====== RECORDED INFORMATION

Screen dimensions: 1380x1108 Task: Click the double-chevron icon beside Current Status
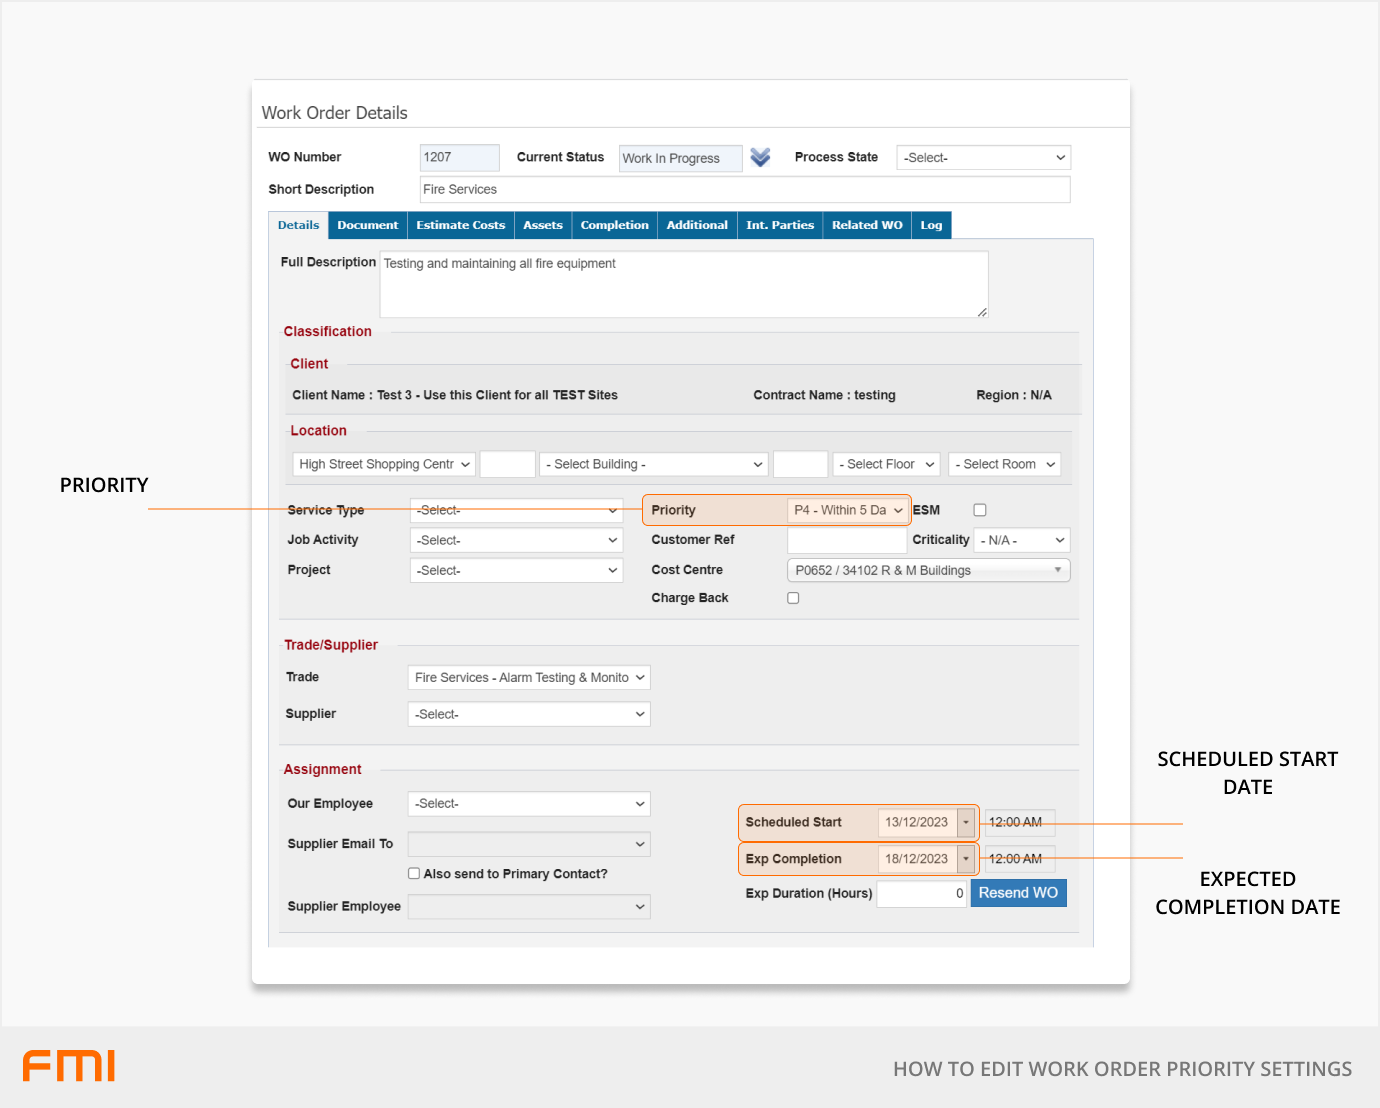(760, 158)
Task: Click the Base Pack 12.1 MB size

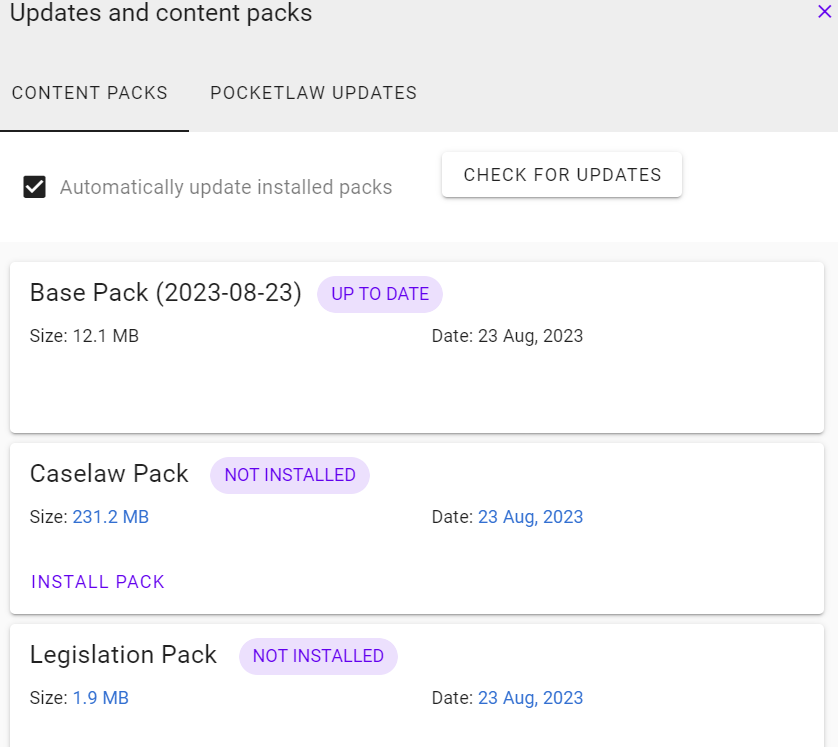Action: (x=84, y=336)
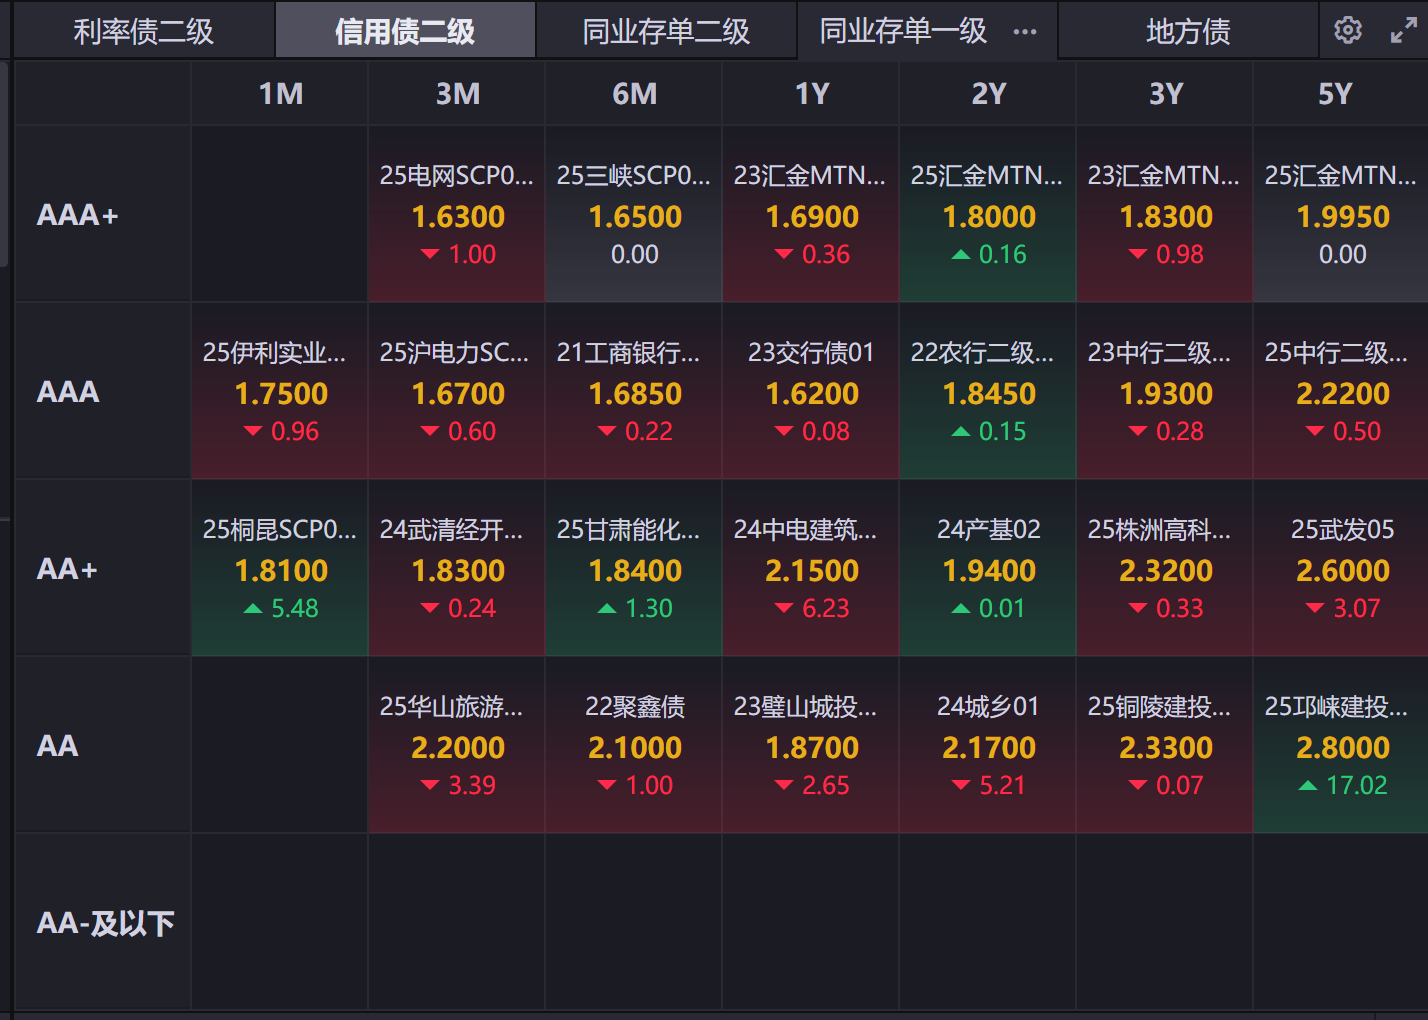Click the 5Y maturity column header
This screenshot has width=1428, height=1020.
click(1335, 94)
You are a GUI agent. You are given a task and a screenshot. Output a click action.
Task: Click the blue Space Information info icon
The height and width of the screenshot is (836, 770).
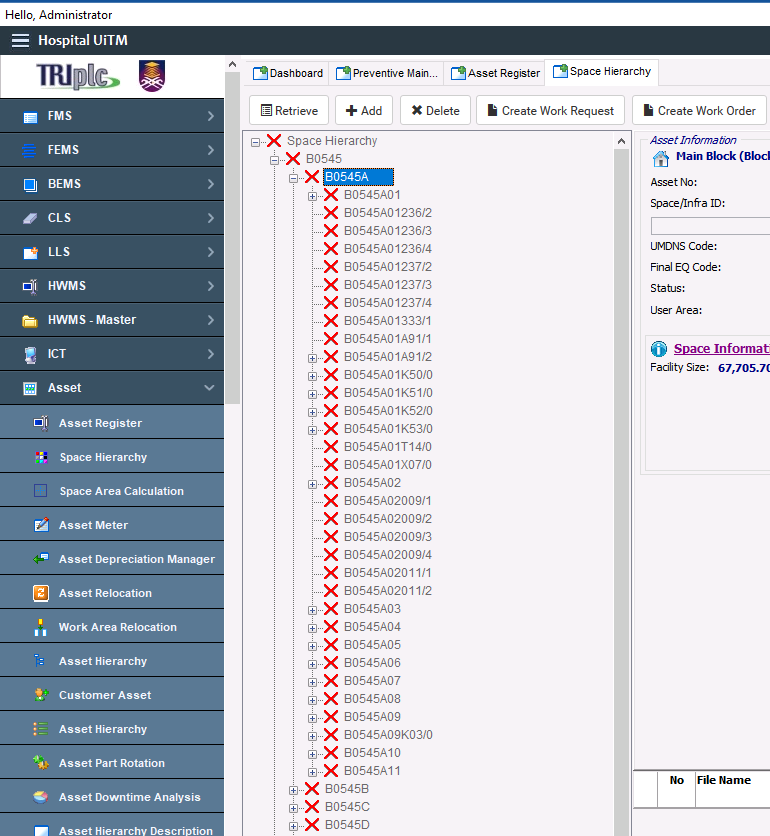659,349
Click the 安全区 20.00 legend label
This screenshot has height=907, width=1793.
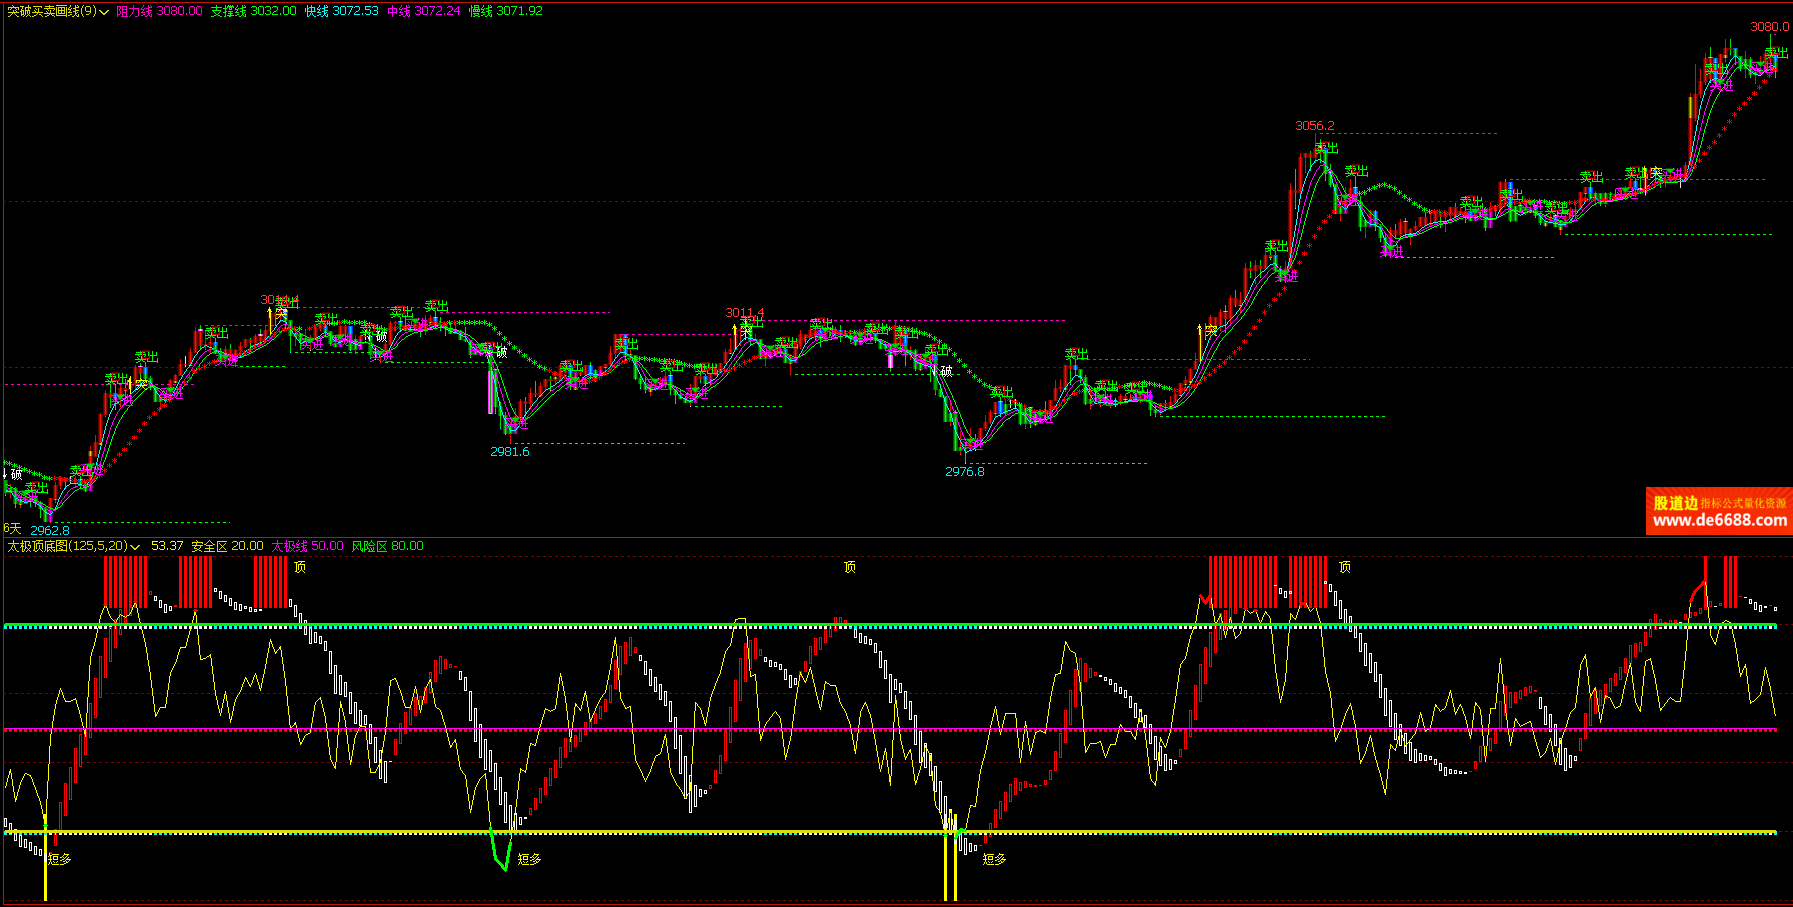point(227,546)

============

Please retype, exactly and only, the lines from the one holding "Click the 安全区 20.00 legend label" to the end of the entries, both ends included, without any pictures.

> _RESULT BELOW_
Click the 安全区 20.00 legend label
This screenshot has height=907, width=1793.
point(227,546)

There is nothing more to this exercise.